A encenação ocorreu como parte do Festival Estudantil de Teatro e Dança (FETED), que tem foco na difusão das Artes Cênicas entre estudantes de escolas privadas e públicas do estado de Pernambuco. O festival propõe diversos encontros, peças teatrais, seminários, entre outros eventos, acarretando na relação dos estudantes com a arte e cultura, ampliando interações sociais e aprendizagens. O trabalho foi construído a partir do Curso Profissional de Teatro da Escola Municipal de Artes João Pernambuco e foi criado a partir de sete performances desenvolvidas na disciplina de “Laboratório de Composição Cênica”, utilizando textos de “O livro dos abraços”, de Eduardo Galeano, que remonta a trajetória da América Latina, abordando questões profundas relacionadas à memória coletiva e individual.
A obra resgata diversas memórias do autor e de pessoas íntimas durante o exílio do autor na Espanha, em meio à ditadura cívico-militar no Uruguai, na segunda metade do século XX. As histórias contadas no volume têm o poder de tocar nossos sentimentos e almas, por mais simples que possam parecer.
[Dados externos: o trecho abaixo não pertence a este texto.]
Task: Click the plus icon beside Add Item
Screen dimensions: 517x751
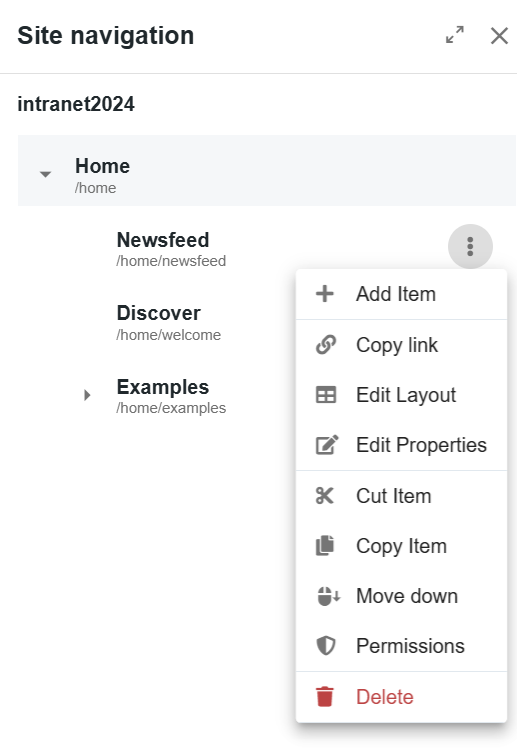Action: [325, 294]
Na direção: Juliana Rodrigues, Orientação: Fred Nascimento, Preparação corporal: Juliana Rodrigues e Juliana Nardin, Iluminação e operação de luz: Diniz Luz, Sonoplastia: Juliana Rodrigues, Operação de som: Carlos Ferreira, Ilustração: Luan Amim, Elenco: Gabriel Ferreira, Letícia Lopes, Luana Farias, Malu Florentino, Rafael de Souza e Rosa Freitas. A encenação tinha luzes fortes, demarcadas, que embalaram o público com seus vermelhos, lilases e azuis. O que me chamou bastante a atenção foi o uso da técnica da glossolalia (série de sons ou palavras cujo sentido os ouvintes não podem compreender) – as personagens que entravam em cena dialogavam entre si e com o público utilizando-se de uma linguagem que não conseguimos interpretar facilmente. Entretanto, esse elemento foi bastante instigante para compreender a intenção das personagens em cena e os sentimentos que cada um trabalhou na interação em grupo e com o público.
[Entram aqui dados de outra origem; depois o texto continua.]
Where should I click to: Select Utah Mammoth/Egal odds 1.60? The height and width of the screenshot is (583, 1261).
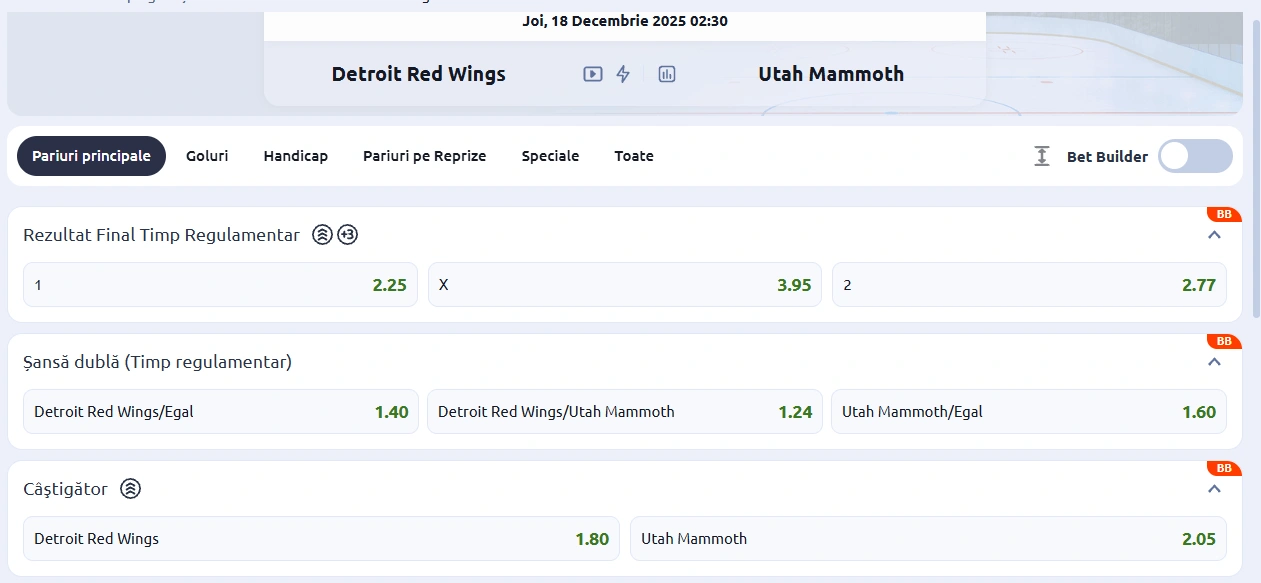click(x=1028, y=412)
Um elo provocante entre as personagens era o tango, um demarcador da potencialidade dos inúmeros dramas apresentados através delas, que ficavam sentadas em pequenas mesas, formando uma meia lua. Esperávamos pela interação entre cada uma das personagens que nos encantavam com seus gestos, movimentos e falas, ajudando-nos a entrar na atmosfera da peça. A roupa dos atores, sempre delimitada pelo vermelho, e a sensualidade na interação entre alguns personagens nos convidaram a interagir vividamente em vários momentos. A plateia interagiu, aplaudiu, gritou; foi muito divertido contemplar a encenação que se desvelou. O trabalho trouxe questões que tocaram em relações étnico-raciais, de gênero, feminilidade e masculinidade, teceu diálogo sobre os dramas humanos e marcas deixadas em nós ao longo de nossas experiências e aprendizagens da vida.
O espetáculo dirigido pela talentosa Juliana Rodrigues nos revela as vontades do inconsciente, coloca o corpo e mente a pensar na dança-teatro e no teatro-vida, nos envolveu de forma cálida e visceral. O elenco estava à vontade em cena, com corpos em prontidão e partituras corporais, marcações e danças muito bem demarcadas. Torço para que o grupo continue aperfeiçoando o trabalho, os futuros projetos e que possamos ter a oportunidade de ver, sentir e experienciar a arte do Grupo ZAPOLAH em cena, pelos teatros de Pernambuco e deste Brasil. Evoé.